### RECORDS TO USE:

==*==

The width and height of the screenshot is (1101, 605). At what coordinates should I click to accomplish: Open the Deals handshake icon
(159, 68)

==*==

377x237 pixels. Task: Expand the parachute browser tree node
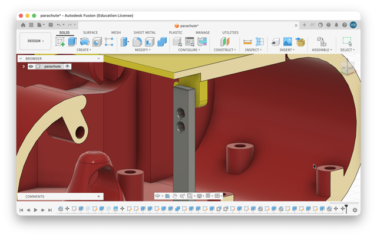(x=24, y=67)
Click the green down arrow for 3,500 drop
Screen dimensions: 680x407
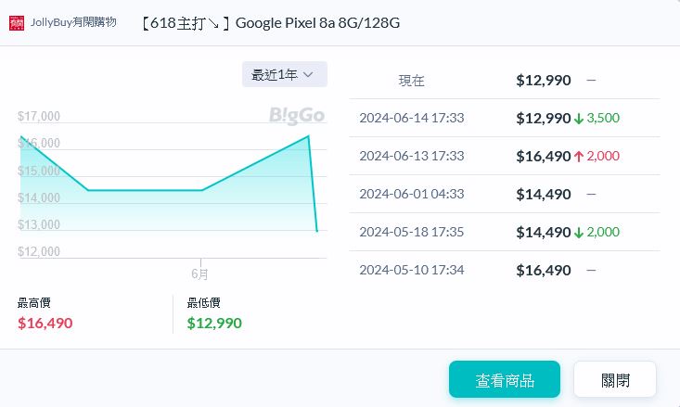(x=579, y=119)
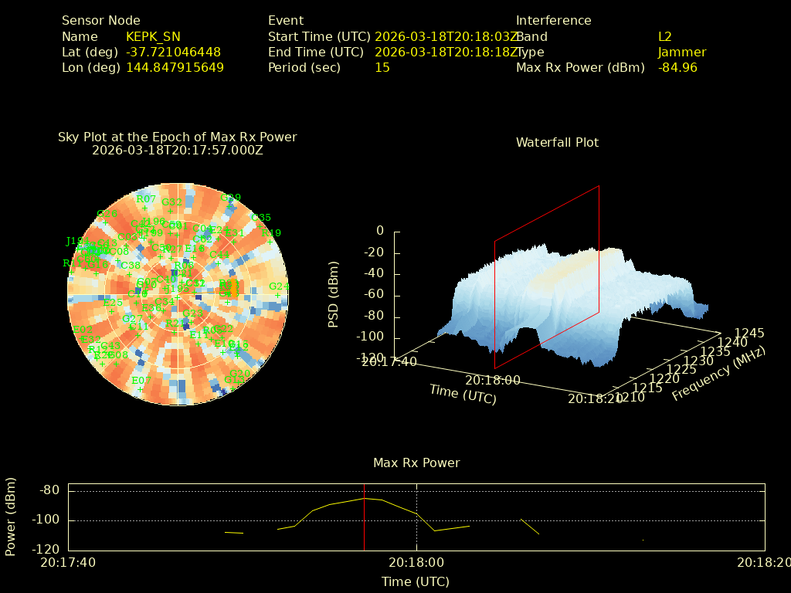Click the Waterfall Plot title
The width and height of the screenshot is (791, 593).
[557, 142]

==*==

### JOB:
How many lines in the rows above contain the string "screenshot"? Reply with the number alone.

### FULL SOLUTION:
2